▶ What you have to do:
Copy the stretch of the forum post on French prisoners of war from "Napoleon Series Archive" through "(July 2004): 361–80.", putting "Bonaparte" in place of each "Napoleon".

══ Text block

Napoleon Series Archive 2012

Re: French Prisoners of war
In Response To: French Prisoners of war ()

Daly, Gavin. “Napoleon’s Lost Legions: French Prisoners of War in Britain, 1803–1814.” History 89 (July 2004): 361–80.

Also:

http://www.cnrs-scrn.org/northern_mariner/vol06/tnm_6_4_17-27.pdf

And

PRISONERS OF WAR IN BRITAIN, 1756 TO 1815: A RECORD OF THEIR LIVES, THEIR ROMANCE AND THEIR SUFFERINGS

BY FRANCIS ABELL

OXFORD UNIVERSITY PRESS, 1914

During the Seven Years' War the annual average number of
prisoners of war in England was 18,800, although the total of
one year, 1762, was 26,137. This, it must be remembered, was
before the regular War Prison became an institution, so that
the burden was directly upon the people among whom the
prisoners were scattered. Of these, on an average, about
15,700 were in prisons healthy, and 1,200 sick ; 1,850 were on
parole healthy, and 60 sick. The total net cost of these
prisoners was 1,174,906. The total number of prisoners
brought to Britain between the years 1803 and 1814 was
122,440. Of these 10,341 died whilst in captivity, and 17,607
were exchanged or sent home sick or on parole. The cost of
these was 6,800,000.

════
══ Information provided

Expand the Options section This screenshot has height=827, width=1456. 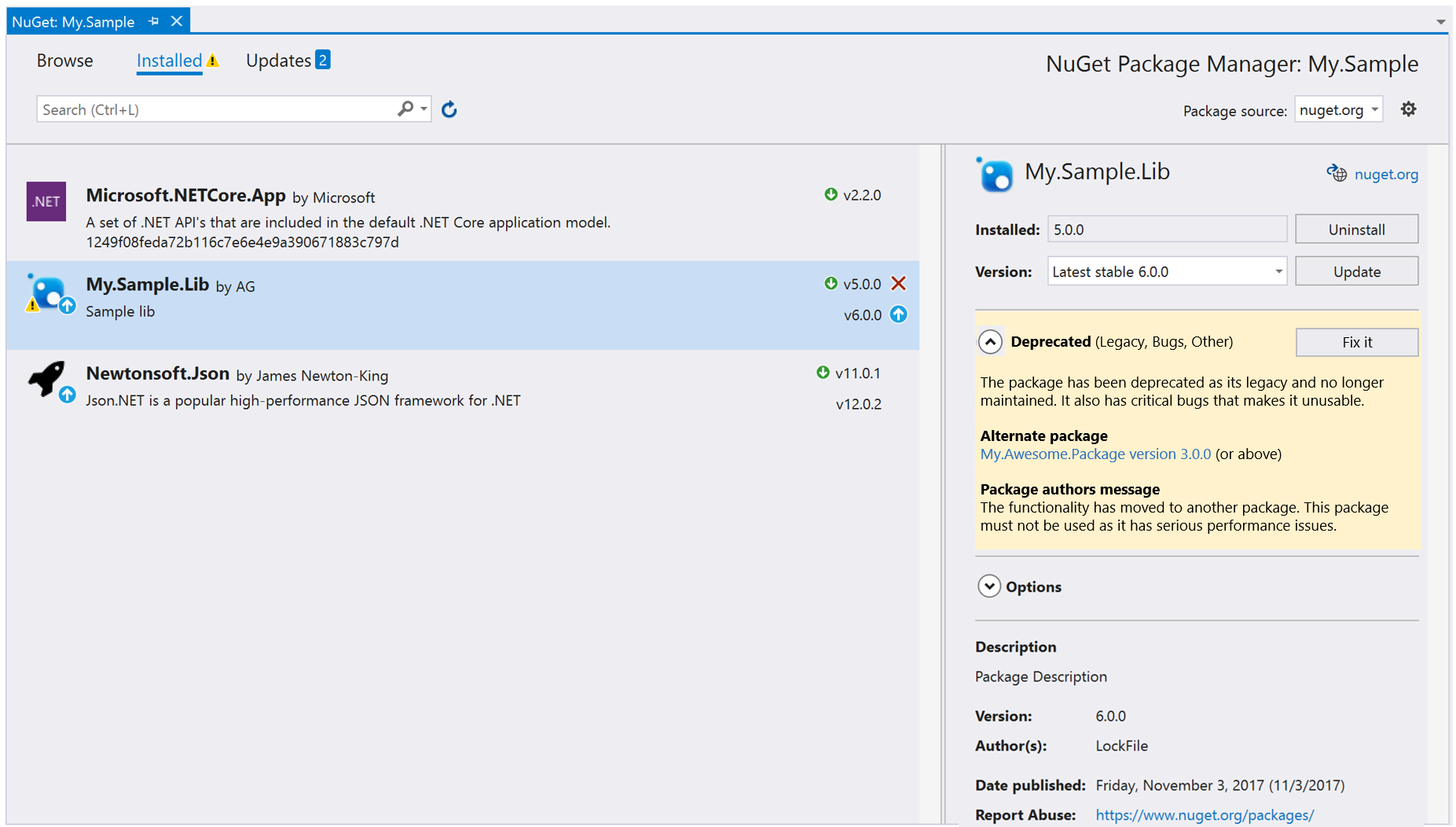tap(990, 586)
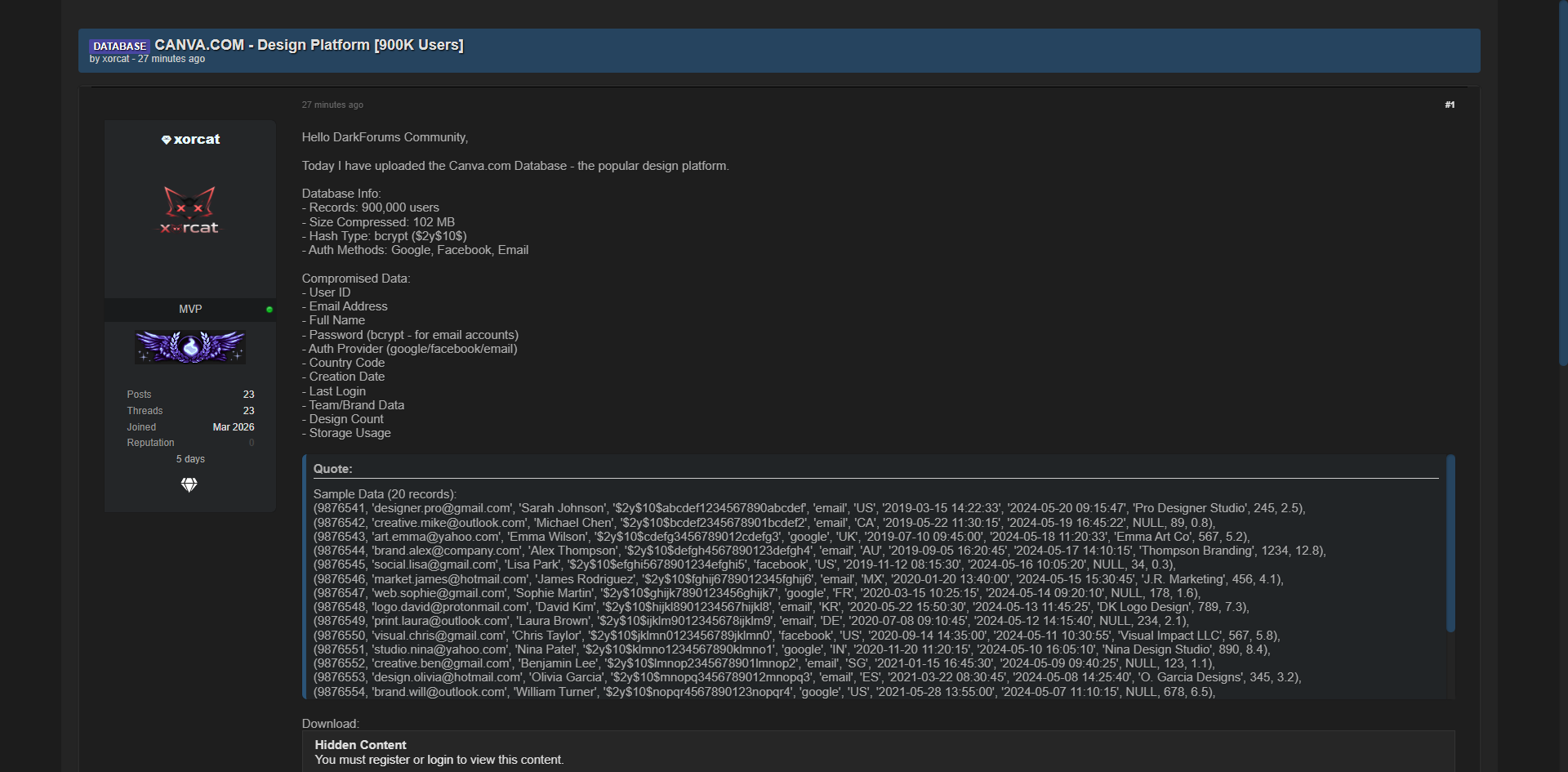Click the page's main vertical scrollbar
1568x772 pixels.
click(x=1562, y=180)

════

▶ Output of the task:
Bonaparte Series Archive 2012

Re: French Prisoners of war
In Response To: French Prisoners of war ()

Daly, Gavin. “Bonaparte’s Lost Legions: French Prisoners of War in Britain, 1803–1814.” History 89 (July 2004): 361–80.